容貌の美しいもの同士を交配させ、さらに美しい者を産みだし、その美しさで人を惑わせる。
そのなかでも、絶世とされる両親から生まれたカカシは、忍の才まで天与されていた。
それが為に木の葉の里に預けられ、結果として、彼は一族最後の生き残りになってしまった。
―先生。なぜ、オレは顔を隠さなくてはいけないの?―
―忍者は隠れて生きるから、に決まってっからだろ。―
―でもでも、みんな、隠してないよ?―
―おまえが、まだ身体もちっこいくせに、強すぎっからだよ。集中攻撃されたんじゃ、かなわねえ。隠せるもんは隠しとけ。―
ぎゅっとカカシの口布を引きあげながら、金髪の師が、ほんの瞬間、泣きそうな顔になったことを、幼い弟子は見逃さなかった。

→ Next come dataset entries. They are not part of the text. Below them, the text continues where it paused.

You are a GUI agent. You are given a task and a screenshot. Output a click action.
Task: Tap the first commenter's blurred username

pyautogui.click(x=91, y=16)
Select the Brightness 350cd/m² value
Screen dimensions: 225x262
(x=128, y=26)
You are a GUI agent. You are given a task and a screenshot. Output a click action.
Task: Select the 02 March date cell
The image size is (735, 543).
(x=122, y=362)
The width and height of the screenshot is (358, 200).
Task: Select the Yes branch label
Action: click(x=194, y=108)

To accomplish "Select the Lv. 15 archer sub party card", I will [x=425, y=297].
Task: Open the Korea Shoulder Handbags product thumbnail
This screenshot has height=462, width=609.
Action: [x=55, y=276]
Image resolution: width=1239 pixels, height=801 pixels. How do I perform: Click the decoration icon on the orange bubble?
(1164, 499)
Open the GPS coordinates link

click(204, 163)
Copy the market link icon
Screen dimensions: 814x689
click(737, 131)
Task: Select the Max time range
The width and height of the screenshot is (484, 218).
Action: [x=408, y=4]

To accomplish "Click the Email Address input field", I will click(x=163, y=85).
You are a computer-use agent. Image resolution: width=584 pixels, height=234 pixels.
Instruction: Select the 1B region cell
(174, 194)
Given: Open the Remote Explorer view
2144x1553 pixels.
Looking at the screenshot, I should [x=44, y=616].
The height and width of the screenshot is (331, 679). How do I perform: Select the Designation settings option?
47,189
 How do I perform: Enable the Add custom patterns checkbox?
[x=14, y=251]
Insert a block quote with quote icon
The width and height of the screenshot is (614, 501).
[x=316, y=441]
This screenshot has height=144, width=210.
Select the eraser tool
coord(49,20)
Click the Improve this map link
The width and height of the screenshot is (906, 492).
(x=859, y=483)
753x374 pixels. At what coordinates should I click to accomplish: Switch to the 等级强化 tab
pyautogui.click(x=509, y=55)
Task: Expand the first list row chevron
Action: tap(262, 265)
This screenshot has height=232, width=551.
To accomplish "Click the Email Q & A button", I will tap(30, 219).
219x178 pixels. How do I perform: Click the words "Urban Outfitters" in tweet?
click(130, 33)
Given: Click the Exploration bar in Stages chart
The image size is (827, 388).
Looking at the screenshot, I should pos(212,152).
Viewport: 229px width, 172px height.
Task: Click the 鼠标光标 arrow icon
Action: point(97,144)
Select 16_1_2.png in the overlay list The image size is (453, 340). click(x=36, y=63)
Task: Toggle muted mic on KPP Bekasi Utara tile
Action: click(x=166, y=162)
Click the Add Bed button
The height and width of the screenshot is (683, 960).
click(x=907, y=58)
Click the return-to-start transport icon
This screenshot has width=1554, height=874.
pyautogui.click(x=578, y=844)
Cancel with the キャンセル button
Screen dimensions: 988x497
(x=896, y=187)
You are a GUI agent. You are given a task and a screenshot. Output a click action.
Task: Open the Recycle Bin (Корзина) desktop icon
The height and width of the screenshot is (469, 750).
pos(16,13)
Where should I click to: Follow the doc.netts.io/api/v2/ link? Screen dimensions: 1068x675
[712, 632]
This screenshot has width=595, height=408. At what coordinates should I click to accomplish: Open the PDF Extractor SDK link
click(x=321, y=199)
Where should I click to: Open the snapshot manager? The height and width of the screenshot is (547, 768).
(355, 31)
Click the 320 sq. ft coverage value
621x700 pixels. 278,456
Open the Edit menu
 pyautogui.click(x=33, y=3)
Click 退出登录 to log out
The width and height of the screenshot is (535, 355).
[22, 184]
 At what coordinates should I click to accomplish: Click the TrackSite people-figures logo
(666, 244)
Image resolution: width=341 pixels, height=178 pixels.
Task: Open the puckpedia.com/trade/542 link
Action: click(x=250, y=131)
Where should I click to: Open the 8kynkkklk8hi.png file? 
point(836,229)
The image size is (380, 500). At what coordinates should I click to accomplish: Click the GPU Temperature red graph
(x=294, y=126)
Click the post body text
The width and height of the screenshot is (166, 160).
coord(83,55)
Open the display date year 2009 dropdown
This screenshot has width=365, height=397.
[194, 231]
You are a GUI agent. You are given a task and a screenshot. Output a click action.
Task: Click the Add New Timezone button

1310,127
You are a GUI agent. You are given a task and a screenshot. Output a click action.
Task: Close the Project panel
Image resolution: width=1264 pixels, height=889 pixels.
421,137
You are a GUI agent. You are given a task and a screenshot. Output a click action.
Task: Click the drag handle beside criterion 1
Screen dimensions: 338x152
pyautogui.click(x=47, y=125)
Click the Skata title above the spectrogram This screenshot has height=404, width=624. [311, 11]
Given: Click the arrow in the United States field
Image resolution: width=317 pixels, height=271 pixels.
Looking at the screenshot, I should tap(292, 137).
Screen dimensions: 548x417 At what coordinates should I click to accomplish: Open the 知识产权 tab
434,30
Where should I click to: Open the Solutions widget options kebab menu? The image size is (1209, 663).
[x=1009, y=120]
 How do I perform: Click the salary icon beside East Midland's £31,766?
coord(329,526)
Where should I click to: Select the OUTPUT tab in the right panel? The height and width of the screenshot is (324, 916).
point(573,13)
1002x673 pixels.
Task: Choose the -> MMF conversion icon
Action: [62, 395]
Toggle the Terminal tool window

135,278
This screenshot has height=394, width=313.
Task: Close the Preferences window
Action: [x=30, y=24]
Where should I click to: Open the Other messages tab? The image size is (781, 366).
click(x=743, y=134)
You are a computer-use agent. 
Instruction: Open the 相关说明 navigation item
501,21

理由はわからなかったし、問い返すことも出来なかった。
ただ、自分は顔を隠しておかなければならないのだ、とカカシは心に刻みこんだ。
口布を引きあげて。
顔と一緒に、感情も隠して。
だけど。
サスケ。
オレにもおまえにも、大切な仲間ができただろう。
おまえが、欲しくてたまらないものは、他ならない、この里のなかにあるんだよ。
言葉で、伝えることが出来なかった。
説得することが、出来なかった。
口布を引きあげて、カカシは戦闘に赴く。
ならば、行動で教えてあげるから。
大切なものを守るということを。
みんな殺されてる、オレが教えてあげるから。
―カカシさん!―
自分の顔を見て笑ってくれる、存在を守るということを。